Urgent external assistance of some $6 million is needed over the next two to three months to help the herders make it through to spring, an F.A.O. rapid-needs assessment on the impact of the disaster has found.
A spell of intense cold followed a very dry and long summer and autumn, which produced insufficient fodder to feed livestock during the winter months. Such extreme weather is known locally as a Dzud. The continuing Dzud has resulted in huge livestock losses, with 1.7 million deaths counted as of Jan. 31. If current conditions persist, the government estimates that losses could reach 3 million to 4 million head of livestock by spring.
One-third of the Mongolian population lead nomadic lives and depend entirely on livestock for a living. Their cattle, sheep, goats, horses and camels are the main household asset and are perishing from cold, exhaustion or starvation. Total economic losses so far are estimated at $62 million. Substantial numbers of wildlife are also dying.
Fourteen of Mongolia’s 21 provinces are considered seriously affected. In eight provinces, 21,000 herder families owning between 100 and 300 head of livestock each have lost more than 50% of their herds, according to the F.A.O. assessment mission.
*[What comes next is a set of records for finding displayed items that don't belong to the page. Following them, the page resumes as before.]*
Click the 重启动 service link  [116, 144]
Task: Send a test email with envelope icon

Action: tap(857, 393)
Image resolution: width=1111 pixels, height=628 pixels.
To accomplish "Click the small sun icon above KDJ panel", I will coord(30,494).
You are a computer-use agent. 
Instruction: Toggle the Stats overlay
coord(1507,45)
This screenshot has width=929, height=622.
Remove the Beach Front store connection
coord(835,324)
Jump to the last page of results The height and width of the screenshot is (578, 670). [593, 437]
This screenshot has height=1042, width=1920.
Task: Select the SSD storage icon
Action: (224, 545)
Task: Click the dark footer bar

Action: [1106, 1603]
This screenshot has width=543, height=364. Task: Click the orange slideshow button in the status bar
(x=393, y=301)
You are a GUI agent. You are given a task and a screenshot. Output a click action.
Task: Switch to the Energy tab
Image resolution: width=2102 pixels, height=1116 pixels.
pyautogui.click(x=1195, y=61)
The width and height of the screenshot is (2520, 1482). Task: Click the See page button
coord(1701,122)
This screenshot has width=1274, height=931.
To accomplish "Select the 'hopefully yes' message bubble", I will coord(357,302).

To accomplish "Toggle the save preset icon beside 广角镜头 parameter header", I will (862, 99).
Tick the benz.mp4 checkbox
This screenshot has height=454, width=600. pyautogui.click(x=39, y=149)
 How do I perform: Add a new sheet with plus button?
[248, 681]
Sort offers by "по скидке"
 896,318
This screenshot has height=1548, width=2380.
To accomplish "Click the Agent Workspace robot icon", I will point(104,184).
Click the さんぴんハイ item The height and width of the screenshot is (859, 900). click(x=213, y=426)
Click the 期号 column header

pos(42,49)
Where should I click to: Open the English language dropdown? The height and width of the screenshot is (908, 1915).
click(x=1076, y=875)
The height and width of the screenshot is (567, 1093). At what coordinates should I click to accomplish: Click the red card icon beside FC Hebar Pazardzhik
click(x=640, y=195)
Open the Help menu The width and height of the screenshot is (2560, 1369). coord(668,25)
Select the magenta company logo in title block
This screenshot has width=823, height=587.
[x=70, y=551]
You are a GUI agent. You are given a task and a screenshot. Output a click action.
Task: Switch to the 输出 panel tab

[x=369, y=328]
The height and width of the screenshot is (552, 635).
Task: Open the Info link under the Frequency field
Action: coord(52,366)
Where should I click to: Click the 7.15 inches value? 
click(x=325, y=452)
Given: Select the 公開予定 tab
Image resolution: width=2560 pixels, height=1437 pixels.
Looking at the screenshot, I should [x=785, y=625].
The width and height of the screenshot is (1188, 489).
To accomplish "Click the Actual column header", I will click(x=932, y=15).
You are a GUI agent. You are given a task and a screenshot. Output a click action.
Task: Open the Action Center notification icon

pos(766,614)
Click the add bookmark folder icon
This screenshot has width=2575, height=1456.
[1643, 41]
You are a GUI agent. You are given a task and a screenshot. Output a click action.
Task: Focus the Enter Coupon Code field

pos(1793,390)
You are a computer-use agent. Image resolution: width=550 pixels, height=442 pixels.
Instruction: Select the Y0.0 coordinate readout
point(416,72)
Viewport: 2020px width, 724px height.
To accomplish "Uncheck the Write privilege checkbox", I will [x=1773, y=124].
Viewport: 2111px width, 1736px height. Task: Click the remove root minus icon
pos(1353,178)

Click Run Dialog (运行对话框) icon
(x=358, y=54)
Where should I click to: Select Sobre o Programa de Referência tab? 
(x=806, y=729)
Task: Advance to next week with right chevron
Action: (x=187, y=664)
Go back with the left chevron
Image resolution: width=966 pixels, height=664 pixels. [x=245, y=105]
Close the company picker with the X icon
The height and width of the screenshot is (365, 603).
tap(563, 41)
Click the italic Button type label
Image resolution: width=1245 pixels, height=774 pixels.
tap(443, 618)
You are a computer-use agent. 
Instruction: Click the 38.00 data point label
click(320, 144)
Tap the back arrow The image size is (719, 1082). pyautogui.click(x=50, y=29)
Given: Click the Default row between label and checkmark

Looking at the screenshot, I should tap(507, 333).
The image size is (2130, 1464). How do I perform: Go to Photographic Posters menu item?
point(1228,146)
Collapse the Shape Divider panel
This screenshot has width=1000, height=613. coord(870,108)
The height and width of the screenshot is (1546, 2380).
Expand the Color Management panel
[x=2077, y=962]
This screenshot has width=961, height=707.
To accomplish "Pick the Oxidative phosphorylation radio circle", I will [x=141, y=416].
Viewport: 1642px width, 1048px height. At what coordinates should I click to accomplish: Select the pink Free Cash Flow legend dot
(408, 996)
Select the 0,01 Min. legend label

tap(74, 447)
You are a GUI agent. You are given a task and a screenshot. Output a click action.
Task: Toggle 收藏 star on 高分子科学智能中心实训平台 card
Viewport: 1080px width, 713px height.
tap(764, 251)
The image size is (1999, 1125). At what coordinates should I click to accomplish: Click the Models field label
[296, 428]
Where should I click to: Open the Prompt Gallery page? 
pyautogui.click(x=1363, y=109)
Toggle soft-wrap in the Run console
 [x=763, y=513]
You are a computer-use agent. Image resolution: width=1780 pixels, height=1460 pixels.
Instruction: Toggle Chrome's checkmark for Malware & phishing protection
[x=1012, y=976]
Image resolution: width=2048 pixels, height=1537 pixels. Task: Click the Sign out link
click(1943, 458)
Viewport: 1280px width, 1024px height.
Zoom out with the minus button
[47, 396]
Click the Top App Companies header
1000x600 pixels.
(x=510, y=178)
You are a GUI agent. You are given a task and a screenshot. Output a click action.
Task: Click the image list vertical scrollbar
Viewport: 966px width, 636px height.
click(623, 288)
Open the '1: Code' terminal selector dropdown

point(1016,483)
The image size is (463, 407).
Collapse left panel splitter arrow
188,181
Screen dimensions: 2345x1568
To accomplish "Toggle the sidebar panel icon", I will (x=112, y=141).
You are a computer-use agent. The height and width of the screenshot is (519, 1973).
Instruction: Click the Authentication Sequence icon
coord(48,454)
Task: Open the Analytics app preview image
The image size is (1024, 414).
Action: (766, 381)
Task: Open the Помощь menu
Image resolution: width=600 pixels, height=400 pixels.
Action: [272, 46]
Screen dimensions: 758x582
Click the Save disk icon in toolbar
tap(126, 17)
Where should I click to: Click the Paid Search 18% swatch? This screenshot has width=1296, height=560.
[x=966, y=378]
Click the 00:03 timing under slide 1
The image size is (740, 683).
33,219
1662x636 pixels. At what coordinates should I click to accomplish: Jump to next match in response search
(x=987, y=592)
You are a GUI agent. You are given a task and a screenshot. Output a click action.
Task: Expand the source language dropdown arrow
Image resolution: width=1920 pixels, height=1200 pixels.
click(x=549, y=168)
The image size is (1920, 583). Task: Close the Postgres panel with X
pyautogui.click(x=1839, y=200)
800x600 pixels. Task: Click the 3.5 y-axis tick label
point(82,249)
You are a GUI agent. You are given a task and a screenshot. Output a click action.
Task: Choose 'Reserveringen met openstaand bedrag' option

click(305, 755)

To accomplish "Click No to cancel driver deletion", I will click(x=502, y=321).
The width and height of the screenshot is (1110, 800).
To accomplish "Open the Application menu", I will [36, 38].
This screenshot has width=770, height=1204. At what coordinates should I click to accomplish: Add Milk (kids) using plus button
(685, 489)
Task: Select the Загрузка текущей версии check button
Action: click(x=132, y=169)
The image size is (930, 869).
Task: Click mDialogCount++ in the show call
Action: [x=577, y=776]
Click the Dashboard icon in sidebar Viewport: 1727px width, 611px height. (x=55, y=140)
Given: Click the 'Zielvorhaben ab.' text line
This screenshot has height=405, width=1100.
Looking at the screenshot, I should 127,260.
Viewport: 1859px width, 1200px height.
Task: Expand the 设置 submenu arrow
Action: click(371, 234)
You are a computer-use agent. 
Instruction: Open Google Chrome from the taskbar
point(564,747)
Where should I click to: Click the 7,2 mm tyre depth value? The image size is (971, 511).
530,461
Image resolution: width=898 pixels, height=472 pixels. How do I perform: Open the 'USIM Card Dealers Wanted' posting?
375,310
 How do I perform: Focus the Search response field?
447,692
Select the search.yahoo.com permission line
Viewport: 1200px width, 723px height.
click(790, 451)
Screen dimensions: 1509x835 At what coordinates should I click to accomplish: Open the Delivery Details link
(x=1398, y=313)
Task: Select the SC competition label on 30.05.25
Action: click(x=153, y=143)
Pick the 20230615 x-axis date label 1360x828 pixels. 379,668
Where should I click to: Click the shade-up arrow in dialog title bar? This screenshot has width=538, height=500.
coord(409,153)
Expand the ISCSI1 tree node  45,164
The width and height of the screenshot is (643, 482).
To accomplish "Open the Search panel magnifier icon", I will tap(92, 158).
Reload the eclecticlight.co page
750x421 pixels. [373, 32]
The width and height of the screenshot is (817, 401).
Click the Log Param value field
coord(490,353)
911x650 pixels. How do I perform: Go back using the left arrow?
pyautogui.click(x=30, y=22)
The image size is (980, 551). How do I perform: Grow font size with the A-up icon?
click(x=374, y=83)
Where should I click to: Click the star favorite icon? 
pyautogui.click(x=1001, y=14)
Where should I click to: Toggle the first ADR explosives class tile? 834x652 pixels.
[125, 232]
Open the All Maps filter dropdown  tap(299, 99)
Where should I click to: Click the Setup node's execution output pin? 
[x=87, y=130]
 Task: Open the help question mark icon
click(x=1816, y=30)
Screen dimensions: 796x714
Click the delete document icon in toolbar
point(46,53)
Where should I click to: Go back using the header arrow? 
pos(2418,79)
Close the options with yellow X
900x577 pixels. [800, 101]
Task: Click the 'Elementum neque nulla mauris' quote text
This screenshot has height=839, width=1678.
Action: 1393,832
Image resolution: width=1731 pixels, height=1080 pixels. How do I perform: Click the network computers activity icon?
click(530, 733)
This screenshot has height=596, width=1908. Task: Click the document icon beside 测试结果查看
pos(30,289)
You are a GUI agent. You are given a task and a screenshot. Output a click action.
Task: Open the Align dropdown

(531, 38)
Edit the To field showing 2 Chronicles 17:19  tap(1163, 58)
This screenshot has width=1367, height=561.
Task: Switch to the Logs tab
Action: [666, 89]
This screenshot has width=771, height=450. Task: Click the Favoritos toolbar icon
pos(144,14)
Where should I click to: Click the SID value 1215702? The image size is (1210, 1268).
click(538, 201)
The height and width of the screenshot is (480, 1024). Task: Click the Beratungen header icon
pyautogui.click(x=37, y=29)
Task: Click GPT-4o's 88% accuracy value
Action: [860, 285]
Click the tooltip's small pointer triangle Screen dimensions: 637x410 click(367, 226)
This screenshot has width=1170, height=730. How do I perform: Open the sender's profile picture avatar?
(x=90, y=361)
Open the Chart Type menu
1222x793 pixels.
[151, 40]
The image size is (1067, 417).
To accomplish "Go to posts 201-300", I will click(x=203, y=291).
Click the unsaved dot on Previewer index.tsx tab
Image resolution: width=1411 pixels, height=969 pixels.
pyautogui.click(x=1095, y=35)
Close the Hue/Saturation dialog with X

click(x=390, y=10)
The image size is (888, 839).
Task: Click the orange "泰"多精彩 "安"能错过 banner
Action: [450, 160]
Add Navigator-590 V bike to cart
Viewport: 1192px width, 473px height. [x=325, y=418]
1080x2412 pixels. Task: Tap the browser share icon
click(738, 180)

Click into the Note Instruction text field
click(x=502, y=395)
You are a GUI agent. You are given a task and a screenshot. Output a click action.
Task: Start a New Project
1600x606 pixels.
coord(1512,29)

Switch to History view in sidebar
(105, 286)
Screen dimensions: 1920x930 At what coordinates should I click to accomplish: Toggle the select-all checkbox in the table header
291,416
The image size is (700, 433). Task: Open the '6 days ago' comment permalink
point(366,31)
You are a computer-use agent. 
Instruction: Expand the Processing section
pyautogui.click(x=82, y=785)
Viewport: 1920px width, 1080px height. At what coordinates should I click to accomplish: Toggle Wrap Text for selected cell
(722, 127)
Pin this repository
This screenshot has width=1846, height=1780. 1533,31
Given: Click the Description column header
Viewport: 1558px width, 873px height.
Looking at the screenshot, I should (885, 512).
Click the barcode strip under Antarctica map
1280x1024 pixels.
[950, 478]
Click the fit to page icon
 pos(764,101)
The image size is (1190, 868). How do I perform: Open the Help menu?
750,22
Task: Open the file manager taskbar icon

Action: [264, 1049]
The F.A.O. mission stressed the urgent need to strengthen household food security for the most vulnerable families to prevent further loss of their assets, and proposed immediate livestock input support for the most vulnerable herders as a top priority. In parallel, fodder, supplementary feed and veterinary care is urgently needed for weak and stressed animals until mid-April, with funding requirements of $6 million.